Whether it’s a belly full of turkey from the recent Thanksgiving holiday or just a really big meal, we have all experienced the sedative effects that come along with the feasting. While there are a host of potential factors that span the relationship between food and sleep, the microbiota of the gut is an area that is getting more of the recognition that it rightfully deserves. As such, a team of investigators from the University of Tsukuba has recently published their detailed findings in mice that revealed the extent to which bacteria can change the environment and contents of the intestines, which ultimately impacts behaviors like sleep.
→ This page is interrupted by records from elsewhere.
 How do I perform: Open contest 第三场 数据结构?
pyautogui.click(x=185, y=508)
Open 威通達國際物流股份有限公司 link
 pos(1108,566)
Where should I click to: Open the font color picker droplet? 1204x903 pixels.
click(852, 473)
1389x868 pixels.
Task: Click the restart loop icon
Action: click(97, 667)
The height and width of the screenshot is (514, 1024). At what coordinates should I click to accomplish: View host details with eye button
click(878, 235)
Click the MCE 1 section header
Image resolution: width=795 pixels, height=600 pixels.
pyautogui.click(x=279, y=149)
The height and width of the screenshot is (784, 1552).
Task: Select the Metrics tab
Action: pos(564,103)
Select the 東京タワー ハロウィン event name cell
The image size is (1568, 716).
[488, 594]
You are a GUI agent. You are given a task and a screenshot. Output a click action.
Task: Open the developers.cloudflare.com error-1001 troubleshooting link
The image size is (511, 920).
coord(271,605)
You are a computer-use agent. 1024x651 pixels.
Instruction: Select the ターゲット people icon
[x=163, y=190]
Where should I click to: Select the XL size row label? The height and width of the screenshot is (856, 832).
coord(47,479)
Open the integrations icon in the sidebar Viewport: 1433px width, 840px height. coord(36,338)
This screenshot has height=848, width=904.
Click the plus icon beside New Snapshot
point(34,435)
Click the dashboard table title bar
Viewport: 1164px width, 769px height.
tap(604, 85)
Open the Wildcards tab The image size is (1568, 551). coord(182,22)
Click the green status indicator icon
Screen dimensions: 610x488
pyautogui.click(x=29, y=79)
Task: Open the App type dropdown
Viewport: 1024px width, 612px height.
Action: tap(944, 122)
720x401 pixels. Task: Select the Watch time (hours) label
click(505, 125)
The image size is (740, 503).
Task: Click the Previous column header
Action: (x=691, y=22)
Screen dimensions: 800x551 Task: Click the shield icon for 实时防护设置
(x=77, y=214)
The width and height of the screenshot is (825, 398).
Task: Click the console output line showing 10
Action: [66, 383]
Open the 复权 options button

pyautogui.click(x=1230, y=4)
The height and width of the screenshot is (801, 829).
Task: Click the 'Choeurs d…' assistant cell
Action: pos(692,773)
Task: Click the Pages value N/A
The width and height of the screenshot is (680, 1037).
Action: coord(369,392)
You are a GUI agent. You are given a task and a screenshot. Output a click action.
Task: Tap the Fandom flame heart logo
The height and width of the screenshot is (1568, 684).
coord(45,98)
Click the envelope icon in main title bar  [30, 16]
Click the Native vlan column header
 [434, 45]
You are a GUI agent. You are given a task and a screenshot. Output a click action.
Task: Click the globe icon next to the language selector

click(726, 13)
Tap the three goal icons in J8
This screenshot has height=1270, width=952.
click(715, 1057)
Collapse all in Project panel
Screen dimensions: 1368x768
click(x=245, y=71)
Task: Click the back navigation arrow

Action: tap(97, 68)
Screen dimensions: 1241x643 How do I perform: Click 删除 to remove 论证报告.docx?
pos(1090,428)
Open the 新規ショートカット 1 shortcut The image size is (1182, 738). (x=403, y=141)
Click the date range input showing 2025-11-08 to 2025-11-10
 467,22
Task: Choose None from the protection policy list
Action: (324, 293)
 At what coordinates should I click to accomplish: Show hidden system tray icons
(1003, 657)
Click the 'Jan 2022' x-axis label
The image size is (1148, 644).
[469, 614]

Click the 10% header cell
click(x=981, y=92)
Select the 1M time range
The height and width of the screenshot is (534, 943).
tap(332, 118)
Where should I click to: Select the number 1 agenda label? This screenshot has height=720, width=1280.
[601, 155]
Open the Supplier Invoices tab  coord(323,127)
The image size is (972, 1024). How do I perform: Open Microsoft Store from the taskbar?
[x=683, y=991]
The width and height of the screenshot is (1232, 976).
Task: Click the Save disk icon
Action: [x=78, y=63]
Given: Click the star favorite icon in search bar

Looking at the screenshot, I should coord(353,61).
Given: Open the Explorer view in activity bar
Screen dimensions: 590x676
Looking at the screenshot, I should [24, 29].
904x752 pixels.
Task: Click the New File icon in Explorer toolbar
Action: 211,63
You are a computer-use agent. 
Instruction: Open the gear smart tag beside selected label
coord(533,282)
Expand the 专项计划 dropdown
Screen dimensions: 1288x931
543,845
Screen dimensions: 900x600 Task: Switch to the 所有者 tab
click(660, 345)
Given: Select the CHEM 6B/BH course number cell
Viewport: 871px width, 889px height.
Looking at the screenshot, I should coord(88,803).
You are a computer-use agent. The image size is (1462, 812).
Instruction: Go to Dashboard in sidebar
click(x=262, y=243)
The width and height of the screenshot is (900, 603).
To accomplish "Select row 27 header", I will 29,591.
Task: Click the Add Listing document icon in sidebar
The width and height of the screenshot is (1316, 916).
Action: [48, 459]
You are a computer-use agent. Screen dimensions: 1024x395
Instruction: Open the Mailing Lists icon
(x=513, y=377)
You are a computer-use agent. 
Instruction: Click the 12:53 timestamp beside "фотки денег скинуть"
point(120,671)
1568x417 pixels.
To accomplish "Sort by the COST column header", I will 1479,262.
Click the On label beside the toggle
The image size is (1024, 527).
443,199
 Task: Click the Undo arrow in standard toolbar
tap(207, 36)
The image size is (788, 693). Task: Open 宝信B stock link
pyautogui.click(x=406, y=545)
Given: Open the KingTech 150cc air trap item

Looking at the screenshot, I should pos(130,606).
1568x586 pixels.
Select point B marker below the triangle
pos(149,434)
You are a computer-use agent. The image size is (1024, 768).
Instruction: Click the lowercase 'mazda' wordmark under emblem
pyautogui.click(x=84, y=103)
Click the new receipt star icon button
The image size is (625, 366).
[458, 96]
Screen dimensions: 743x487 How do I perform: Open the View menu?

Results from the new study were published recently in Scientific Reports through an article titled, “Gut microbiota depletion by chronic antibiotic treatment alters the sleep/wake architecture and sleep EEG power spectra in mice.”
The research team set up very simple yet straightforward experiments that gave a group of mice a powerful cocktail of antibiotics for four weeks, which depleted them of intestinal microorganisms. They then compared intestinal contents between these mice and control mice who had the same diet. The scientists found significant differences between metabolites in the microbiota-depleted mice and the control mice.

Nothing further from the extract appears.